By Tom Steward/Watchdog Minnesota Bureau
ST. PAUL, Minn.— As thousands of frustrated Minnesotans were notified about glitches and errors in their applications on the state insurance exchange, April Todd-Malmlov took a two-week break.
Problem is, Todd-Malmlov is MNsure executive director. Her vacation, in November, included a trip to tropical Costa Rica.
Watchdog Minnesota Bureau obtained an out-of-office email reply from Todd-Malmlov’s state account, stamped Nov. 24. The email was from an applicant, who contacted her after trying for more than a month to obtain insurance coverage through the state’s online exchange.

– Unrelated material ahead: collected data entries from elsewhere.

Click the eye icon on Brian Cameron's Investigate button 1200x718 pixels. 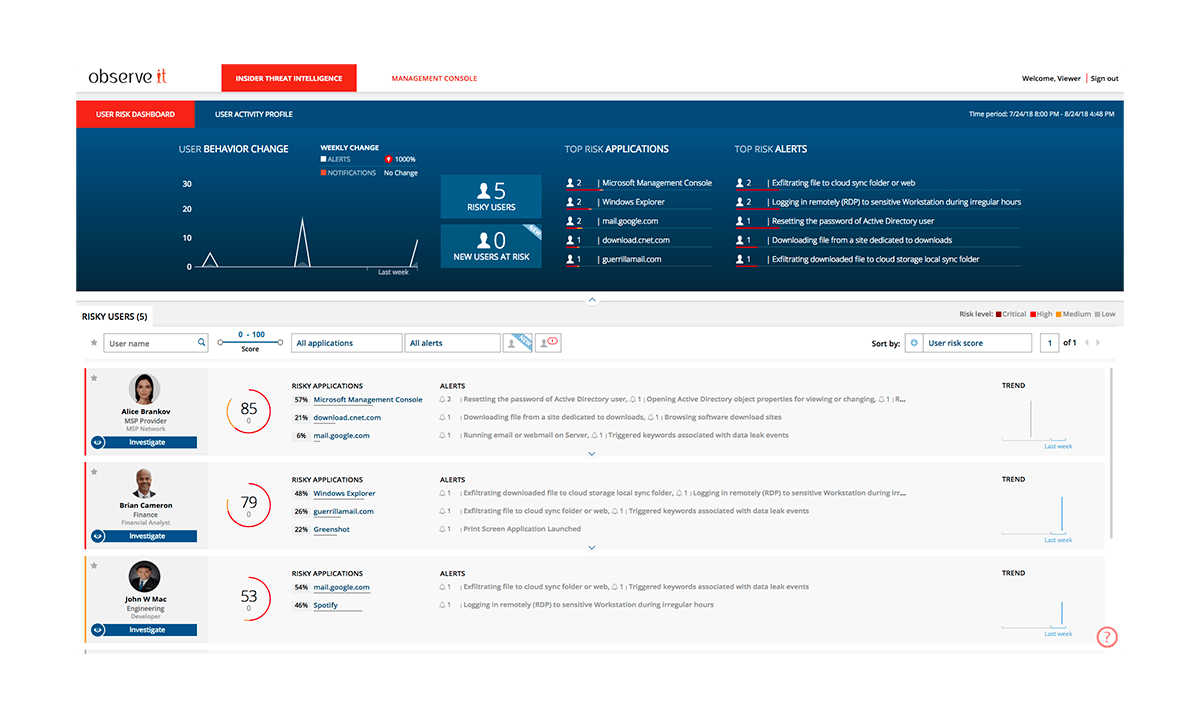pyautogui.click(x=98, y=535)
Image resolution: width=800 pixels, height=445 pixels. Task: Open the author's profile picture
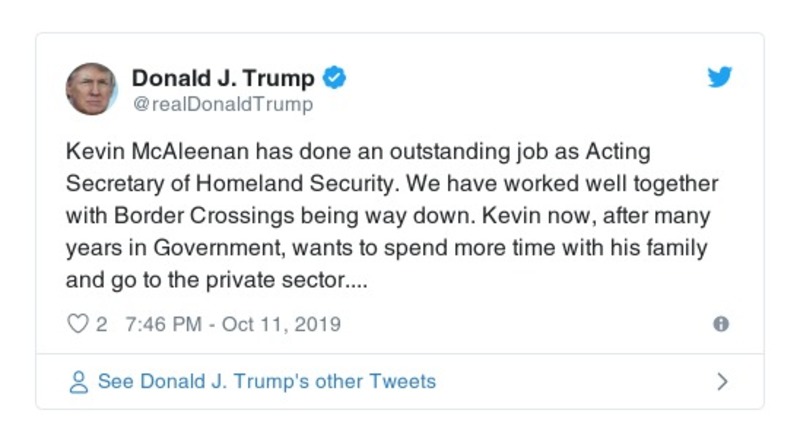[91, 89]
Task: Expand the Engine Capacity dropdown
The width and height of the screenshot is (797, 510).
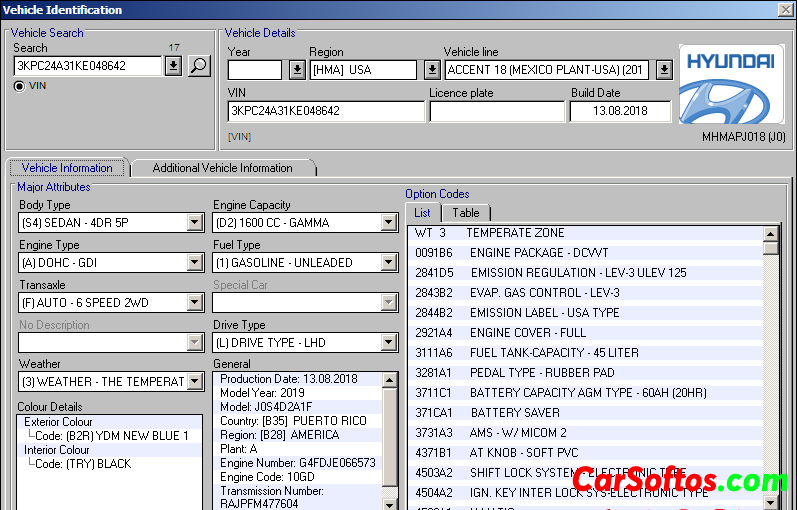Action: (389, 223)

Todd-Malmlov’s automated email reply stated she would be out of the office until Monday, Dec. 2. MNsure staff confirmed Todd-Malmov was out of the office for eight business days before the two-day Thanksgiving Day holiday for state employees.
“Our leadership here works very, very closely with April, and the rest of the MNsure staff are deeply trusted and have the full faith and trust of our executive director and were at the helm in partnership with April even when she was out of the office,” said Jenni Bowring-McDonough, media relations coordinator for MNsure. “It certainly was not a case of any gap in forward motion or any gap in work that needed to be completed and attended to because our commitment every day is to making the improvements that we need to make so that people can have the coverage they need starting Jan. 1.”
Word that MNsure’s top official took a trip to the tropics only added to one applicant’s frustration. Barb Stonebraker faces the loss of her Minnesota Comprehensive Health Association coverage Jan. 1, yet she continues to deal with technical bugs and other problems as she tries to obtain private coverage through Minnesota’s online marketplace.
“I think it’s terrible. I think it’s unconscionable that she would leave when there’s problems and they can’t figure it out,” said Stonebraker, a small business owner in Victoria. “I’ve been trying and I’ve wasted so many hours and hours trying to get an invoice, and I still can’t.”
The office of Gov. Mark Dayton, a Democrat, and the MNsure board of directors were notified well in advance of the departure date and supported Todd-Malmlov’s Costa Rica trip. Todd-Malmlov was available by phone and email and communicated with MNsure personnel every day, according to MNsure communications staff.
Todd-Malmlov’s getaway comes after similar revelations that led to the resignation of Rebecca Pearce, the director of Maryland’s state health exchange, Dec. 6. Pearce came under fire for taking a Caribbean vacation in the midst of a rocky roll-out of the Maryland Health Benefit Exchange. Media reports indicate Pearce was in the Cayman Islands and unavailable during Thanksgiving week. Maryland Lt. Gov. Anthony Brown, a Democrat, told the Baltimore Sun, “We needed all hands on deck. Now is not the time to take a vacation.”
MNsure officials downplayed comparisons between the ill-timed trips.
“We’re aware of that, but I don’t know that we would draw any parallels there though,” said Bowring-McDonough. “Our board and the governor’s office were fully aware long before this trip took place and were supportive of it, and so I don’t see any parallel between the two given what I read in the story.”
One lawmaker believes otherwise.
“I think it’s disappointing when Minnesotans are facing chaos thanks to the changes from MNsure and not getting service that her priority wasn’t here in Minnesota,” said Sen. Michelle Benson, R-Ham Lake, a member of the MNsure Legislative Oversight Committee.
Comments posted on MNsure’s Facebook page over the decision to close the health exchange office and help lines Nov. 28 and 29 for the Thanksgiving holiday reflect customers’ dissatisfaction.
“Whoa, you’re taking a holiday when so many cannot even enroll in plans. Is that right?” asked Rebecca on the MNsure page. “Welcome to government run healthcare. Two day holiday during the enrollment period?” posted Kevin.